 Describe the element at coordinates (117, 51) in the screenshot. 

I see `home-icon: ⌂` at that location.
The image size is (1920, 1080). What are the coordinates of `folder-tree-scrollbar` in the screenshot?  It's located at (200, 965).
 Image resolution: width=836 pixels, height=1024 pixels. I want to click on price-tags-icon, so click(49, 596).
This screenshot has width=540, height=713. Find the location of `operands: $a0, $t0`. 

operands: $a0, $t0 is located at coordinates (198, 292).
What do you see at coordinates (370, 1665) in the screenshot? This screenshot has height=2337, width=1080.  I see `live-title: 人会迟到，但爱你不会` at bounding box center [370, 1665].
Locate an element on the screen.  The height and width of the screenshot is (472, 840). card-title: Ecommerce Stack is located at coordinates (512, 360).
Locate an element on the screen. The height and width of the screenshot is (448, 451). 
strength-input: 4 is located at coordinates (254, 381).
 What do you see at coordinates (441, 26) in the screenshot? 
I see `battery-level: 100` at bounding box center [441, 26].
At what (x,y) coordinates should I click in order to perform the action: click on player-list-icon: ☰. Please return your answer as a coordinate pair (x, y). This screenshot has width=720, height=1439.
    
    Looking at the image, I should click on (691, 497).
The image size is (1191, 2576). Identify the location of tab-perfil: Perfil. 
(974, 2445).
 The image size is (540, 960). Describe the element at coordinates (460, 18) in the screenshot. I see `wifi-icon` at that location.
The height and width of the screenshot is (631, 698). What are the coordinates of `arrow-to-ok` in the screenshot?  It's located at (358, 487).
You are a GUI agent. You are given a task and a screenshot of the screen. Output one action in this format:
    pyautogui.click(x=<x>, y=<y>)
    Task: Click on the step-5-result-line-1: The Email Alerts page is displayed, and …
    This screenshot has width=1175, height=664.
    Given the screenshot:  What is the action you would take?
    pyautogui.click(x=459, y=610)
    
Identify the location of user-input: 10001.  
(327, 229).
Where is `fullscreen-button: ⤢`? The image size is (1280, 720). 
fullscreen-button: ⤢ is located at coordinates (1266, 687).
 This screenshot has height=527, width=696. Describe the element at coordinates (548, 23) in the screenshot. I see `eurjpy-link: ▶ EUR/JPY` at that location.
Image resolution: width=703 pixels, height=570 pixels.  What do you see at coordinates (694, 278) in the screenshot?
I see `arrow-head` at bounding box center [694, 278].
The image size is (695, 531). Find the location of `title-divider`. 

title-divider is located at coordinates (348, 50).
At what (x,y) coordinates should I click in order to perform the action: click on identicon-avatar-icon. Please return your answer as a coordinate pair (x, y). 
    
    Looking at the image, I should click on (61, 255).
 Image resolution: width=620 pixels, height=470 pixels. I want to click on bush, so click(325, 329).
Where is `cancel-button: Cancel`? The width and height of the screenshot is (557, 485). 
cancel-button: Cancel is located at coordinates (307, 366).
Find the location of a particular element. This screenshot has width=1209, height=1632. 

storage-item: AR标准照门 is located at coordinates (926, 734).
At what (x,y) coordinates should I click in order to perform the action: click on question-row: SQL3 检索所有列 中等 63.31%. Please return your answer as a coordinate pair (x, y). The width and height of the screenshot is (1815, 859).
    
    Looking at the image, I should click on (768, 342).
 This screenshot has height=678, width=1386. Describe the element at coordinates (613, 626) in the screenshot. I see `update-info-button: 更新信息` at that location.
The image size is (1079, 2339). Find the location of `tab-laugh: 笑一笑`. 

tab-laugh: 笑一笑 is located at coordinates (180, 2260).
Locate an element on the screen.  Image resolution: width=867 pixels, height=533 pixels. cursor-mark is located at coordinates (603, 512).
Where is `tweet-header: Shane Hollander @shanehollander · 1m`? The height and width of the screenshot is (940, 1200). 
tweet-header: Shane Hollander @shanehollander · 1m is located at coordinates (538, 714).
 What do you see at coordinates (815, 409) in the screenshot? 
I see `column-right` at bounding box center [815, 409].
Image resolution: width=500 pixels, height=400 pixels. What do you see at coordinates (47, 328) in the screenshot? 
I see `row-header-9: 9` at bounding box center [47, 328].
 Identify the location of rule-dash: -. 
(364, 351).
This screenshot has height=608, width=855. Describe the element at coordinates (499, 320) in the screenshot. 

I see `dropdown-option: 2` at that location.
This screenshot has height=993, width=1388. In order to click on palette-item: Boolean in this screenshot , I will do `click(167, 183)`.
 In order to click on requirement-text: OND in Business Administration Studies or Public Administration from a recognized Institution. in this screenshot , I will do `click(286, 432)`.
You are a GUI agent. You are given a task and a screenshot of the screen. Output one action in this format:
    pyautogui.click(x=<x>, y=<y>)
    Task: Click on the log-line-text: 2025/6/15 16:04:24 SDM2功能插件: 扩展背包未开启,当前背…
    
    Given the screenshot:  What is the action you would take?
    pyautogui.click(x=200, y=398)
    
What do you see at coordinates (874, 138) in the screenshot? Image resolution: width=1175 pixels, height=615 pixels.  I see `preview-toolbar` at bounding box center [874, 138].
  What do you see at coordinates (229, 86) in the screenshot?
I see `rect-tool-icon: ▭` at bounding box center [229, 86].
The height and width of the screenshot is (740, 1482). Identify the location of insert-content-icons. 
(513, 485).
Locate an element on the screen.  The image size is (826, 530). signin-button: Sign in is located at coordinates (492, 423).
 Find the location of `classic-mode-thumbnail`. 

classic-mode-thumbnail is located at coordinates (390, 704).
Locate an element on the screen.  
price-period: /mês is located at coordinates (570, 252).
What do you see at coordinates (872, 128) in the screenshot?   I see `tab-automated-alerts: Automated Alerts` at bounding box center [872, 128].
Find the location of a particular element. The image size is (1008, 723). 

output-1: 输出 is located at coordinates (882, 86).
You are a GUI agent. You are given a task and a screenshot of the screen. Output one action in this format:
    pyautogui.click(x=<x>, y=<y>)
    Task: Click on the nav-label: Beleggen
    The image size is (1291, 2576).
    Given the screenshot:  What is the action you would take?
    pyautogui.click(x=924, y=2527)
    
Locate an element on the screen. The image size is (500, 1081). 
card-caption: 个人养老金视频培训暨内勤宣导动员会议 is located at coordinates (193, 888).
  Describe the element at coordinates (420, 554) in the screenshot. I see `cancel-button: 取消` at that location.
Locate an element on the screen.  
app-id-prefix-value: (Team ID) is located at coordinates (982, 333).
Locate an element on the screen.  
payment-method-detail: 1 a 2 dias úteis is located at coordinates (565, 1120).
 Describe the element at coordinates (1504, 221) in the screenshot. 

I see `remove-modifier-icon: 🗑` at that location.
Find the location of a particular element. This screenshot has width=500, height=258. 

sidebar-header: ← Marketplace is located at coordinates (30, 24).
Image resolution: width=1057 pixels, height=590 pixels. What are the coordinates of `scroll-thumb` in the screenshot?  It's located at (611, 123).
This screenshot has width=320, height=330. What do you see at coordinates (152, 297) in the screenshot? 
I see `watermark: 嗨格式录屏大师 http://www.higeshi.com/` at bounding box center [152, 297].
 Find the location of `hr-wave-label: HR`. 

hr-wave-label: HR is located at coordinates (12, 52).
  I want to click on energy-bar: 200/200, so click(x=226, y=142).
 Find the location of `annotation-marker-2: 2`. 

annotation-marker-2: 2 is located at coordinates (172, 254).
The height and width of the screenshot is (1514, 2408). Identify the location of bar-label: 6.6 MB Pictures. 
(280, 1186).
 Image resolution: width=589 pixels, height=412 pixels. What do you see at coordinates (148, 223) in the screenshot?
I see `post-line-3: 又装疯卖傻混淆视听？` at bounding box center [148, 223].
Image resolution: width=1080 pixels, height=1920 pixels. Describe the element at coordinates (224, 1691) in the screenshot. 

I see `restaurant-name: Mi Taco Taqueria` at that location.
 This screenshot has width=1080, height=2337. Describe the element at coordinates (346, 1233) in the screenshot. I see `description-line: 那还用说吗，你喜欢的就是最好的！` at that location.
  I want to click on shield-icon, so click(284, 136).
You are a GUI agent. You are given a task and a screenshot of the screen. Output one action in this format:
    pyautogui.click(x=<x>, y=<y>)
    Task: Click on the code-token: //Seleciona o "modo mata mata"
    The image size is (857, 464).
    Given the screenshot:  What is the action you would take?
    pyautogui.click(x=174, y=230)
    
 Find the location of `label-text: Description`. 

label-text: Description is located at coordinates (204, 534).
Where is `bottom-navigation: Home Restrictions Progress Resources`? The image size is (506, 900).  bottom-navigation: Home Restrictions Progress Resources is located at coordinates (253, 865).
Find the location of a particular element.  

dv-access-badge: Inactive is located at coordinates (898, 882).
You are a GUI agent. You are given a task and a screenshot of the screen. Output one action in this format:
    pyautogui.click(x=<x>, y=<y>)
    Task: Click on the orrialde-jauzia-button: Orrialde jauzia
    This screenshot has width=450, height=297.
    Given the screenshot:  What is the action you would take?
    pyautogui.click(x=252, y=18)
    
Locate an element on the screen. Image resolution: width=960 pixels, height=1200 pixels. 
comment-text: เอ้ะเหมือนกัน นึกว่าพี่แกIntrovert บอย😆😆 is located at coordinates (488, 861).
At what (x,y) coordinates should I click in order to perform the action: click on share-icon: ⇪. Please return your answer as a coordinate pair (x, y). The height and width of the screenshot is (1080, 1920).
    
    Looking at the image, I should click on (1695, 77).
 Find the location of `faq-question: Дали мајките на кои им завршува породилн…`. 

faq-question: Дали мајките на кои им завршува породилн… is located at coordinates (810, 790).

*What is needed*. Copy out the listing from its beginning through the line containing "The height and width of the screenshot is (631, 698).", reproducing each of those lines exactly.

*Output for this exercise*.
 Describe the element at coordinates (117, 51) in the screenshot. 

I see `home-icon: ⌂` at that location.
The image size is (1920, 1080). What are the coordinates of `folder-tree-scrollbar` in the screenshot?  It's located at (200, 965).
 Image resolution: width=836 pixels, height=1024 pixels. I want to click on price-tags-icon, so click(49, 596).
This screenshot has width=540, height=713. Find the location of `operands: $a0, $t0`. 

operands: $a0, $t0 is located at coordinates (198, 292).
What do you see at coordinates (370, 1665) in the screenshot? This screenshot has height=2337, width=1080.  I see `live-title: 人会迟到，但爱你不会` at bounding box center [370, 1665].
Locate an element on the screen.  The height and width of the screenshot is (472, 840). card-title: Ecommerce Stack is located at coordinates (512, 360).
Locate an element on the screen. The height and width of the screenshot is (448, 451). 
strength-input: 4 is located at coordinates (254, 381).
 What do you see at coordinates (441, 26) in the screenshot? 
I see `battery-level: 100` at bounding box center [441, 26].
At what (x,y) coordinates should I click in order to perform the action: click on player-list-icon: ☰. Please return your answer as a coordinate pair (x, y). This screenshot has width=720, height=1439.
    
    Looking at the image, I should click on (691, 497).
The image size is (1191, 2576). Identify the location of tab-perfil: Perfil. 
(974, 2445).
 The image size is (540, 960). Describe the element at coordinates (460, 18) in the screenshot. I see `wifi-icon` at that location.
The height and width of the screenshot is (631, 698). What are the coordinates of `arrow-to-ok` in the screenshot?  It's located at (358, 487).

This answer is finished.